((

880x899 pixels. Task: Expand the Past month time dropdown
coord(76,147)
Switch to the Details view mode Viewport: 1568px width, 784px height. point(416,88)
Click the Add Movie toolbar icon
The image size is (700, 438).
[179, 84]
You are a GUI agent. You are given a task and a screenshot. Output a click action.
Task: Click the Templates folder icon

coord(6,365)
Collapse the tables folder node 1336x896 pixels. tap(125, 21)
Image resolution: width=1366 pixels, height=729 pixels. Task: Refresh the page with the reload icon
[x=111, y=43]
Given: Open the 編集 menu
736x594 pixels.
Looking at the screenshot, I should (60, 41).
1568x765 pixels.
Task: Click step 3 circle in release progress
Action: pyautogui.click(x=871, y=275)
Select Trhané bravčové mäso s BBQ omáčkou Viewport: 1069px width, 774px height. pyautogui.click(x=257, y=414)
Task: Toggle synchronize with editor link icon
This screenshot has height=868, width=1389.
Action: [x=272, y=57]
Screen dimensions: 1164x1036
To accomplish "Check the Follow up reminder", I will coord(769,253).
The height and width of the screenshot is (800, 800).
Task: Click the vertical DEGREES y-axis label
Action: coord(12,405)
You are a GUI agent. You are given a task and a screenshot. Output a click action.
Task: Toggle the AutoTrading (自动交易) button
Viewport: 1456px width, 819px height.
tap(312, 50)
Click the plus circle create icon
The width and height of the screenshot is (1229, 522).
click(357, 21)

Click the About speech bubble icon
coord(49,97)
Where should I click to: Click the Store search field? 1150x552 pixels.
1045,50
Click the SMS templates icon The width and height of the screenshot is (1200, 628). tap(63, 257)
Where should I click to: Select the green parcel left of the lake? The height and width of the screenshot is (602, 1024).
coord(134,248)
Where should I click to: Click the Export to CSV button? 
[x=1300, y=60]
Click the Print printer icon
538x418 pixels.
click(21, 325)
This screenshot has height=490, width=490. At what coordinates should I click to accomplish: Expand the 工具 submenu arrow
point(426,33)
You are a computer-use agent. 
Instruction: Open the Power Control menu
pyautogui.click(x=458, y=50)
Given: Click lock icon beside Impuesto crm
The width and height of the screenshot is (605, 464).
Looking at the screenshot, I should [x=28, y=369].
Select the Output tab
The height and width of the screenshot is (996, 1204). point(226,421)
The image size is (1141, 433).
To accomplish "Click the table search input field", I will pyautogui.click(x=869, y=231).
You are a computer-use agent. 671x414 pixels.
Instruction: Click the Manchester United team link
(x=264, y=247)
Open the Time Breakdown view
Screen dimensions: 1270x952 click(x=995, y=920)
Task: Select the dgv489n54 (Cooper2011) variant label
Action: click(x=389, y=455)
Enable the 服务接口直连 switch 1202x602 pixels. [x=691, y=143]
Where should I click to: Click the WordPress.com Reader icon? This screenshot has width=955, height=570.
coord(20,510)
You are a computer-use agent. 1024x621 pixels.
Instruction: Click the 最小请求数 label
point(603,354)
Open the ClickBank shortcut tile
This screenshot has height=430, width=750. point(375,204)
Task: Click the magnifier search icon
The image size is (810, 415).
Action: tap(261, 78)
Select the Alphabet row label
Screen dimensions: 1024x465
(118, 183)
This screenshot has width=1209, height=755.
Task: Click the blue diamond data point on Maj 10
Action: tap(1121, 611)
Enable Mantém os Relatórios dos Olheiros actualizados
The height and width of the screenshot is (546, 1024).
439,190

))

Your goal:
In the listing above, copy word for word everything from the line with "Click the About speech bubble icon" up to and including the line with "coord(134,248)".

The output:
Click the About speech bubble icon
coord(49,97)
Where should I click to: Click the Store search field? 1150x552 pixels.
1045,50
Click the SMS templates icon The width and height of the screenshot is (1200, 628). tap(63, 257)
Where should I click to: Select the green parcel left of the lake? The height and width of the screenshot is (602, 1024).
coord(134,248)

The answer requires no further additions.